On June 9, 2000 the Company's Board of Directors declared, out of the retained
earnings of the Company, a cash dividend of $1.296875 per share on the
outstanding Series A Preferred Shares. Dividends of $3,890,625 were subsequently
paid on July 17, 2000.
The Company's Board of Directors also declared on June 9, 2000, out of the
retained earnings of the Company, a cash dividend of $2,500 per share of common
stock. The $250,000 dividend was paid on July 17, 2000.
Six Months Ended June 30, 2000 Compared to Six Months Ended June 30, 1999
During the six months ended June 30, 2000 and 1999, the Company reported net
income of $10,287,261 and $10,045,386, respectively.

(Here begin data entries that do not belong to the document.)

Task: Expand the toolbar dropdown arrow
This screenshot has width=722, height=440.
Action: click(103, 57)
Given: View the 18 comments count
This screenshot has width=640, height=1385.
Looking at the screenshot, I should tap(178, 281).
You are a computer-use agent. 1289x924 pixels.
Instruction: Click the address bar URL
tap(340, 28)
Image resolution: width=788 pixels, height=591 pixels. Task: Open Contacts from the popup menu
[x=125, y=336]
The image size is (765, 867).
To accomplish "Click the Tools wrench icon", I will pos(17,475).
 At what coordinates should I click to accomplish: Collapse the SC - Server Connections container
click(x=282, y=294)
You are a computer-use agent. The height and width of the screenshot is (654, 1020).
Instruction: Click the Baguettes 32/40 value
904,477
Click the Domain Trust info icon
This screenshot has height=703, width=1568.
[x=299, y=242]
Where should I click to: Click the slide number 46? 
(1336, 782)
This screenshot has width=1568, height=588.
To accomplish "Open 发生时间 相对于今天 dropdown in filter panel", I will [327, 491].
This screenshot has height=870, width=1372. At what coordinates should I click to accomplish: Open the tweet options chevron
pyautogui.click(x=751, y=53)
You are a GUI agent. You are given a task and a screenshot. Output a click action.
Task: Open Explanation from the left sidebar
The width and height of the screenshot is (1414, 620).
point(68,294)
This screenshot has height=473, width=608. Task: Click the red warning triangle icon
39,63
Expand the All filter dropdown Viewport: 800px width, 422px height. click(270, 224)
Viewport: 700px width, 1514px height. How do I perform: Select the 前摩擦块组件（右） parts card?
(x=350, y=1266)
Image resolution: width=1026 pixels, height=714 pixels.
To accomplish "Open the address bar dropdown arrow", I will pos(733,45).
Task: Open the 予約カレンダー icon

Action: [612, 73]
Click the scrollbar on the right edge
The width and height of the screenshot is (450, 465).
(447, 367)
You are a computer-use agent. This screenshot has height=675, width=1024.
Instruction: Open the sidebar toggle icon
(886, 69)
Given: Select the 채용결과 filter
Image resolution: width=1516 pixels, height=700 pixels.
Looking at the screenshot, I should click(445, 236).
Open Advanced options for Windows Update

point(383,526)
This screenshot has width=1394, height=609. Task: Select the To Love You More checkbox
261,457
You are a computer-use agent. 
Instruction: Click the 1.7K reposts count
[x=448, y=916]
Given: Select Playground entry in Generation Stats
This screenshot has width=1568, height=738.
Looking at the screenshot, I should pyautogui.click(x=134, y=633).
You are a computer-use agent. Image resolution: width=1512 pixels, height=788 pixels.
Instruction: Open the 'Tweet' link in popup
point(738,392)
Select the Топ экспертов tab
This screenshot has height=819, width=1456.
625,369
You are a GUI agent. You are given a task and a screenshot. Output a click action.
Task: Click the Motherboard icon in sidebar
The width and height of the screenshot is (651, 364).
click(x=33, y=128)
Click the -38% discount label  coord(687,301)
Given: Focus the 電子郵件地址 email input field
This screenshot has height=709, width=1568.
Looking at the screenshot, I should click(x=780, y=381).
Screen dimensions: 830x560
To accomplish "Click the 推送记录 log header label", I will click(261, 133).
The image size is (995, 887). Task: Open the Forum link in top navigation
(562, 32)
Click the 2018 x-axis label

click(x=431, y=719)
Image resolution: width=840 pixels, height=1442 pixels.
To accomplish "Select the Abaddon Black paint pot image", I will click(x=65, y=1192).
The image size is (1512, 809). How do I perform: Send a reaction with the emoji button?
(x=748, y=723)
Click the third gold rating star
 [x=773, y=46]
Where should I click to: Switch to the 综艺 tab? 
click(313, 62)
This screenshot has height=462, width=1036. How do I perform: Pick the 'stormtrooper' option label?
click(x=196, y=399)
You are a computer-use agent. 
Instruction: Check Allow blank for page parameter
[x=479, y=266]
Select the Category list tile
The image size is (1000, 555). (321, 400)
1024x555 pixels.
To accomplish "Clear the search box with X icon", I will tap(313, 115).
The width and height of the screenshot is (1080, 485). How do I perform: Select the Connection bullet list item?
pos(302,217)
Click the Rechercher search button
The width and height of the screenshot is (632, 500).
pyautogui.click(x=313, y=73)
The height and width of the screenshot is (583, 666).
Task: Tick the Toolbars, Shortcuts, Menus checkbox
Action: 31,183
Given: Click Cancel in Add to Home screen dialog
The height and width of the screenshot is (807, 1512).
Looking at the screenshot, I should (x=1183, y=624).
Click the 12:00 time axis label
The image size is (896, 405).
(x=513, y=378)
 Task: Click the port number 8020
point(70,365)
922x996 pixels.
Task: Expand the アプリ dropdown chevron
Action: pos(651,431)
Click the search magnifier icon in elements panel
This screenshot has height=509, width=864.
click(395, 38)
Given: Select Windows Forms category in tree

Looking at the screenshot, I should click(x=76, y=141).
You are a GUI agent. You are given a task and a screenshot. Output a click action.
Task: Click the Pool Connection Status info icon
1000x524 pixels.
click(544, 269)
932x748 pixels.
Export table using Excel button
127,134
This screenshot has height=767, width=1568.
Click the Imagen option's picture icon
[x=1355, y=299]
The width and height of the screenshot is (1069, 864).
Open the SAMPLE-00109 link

Interest income on Residential Mortgage Loans totaled $10,930,104 and
$10,914,772 for the six months ended June 30, 2000 and 1999, respectively, which
represents an average yield on such loans of 7.37% and 7.45%, respectively. The
average loan balance of the Residential Mortgage Loan portfolio was $296,698,481
and $292,988,893 for the six months ended June 30, 2000 and 1999, respectively.
The Company would have recorded an additional $17,404 and $19,217 in interest
income for the six months ended June 30, 2000 and 1999, respectively, had its
non-accrual loans been current in accordance with their original terms.
Other interest income of $69,543 and $82,088 was recognized on the Company's
interest bearing deposits during the six months ended June 30, 2000 and 1999,
respectively.
No provision for loan losses was recorded for the six months ended June 30,
2000. The Company recorded provision for loan losses of $26,554 for the six
months ended June 30, 1999.
The Company recognized a gain of $1,671 on the sale of three properties
classified as real estate acquired in settlement of loans during the six months
ended June 30, 1999.
-11-
Operating expenses totaling $697,809 and $920,547 for the six months ended June
30, 2000 and 1999, respectively, were comprised of loan servicing fees paid to
parent, advisory fees paid to parent, directors fees and general and
administrative expenses. Loan servicing fees paid to parent of $550,877 and
$549,487, for the six months ended June 30, 2000 and 1999, respectively, were
based on a servicing fee rate of 0.375% per annum of the outstanding principal
balances of Residential Mortgage Loans, pursuant to a servicing agreement
between the Company and the Bank. Advisory fees paid to parent for the six
months ended June 30, 2000 and 1999 totaled $100,000 for each period. Directors
fees totaled $16,000 and $13,000 for the six months ended June 30, 2000 and
1999, respectively, and represent compensation to the two independent members of
the Board of Directors. General and administrative expenses totaled $30,932 and
$258,060 for the six months ended June 30, 2000 and 1999, respectively. The
decrease in general and administrative expenses is due primarily to the
acceleration in 1999 of the amortization of organizational costs in accordance
with the American Institute of Certified Public Accountants' Statement of
Position 98-5 "Reporting on the Costs of Start-Up Activities," which the Company
adopted during fiscal year 1999.
During the six months ended June 30, 2000, the Company's Board of Directors
declared $7,781,250 and $750,000 of preferred stock and common stock dividends,
respectively, out of the retained earnings of the Company.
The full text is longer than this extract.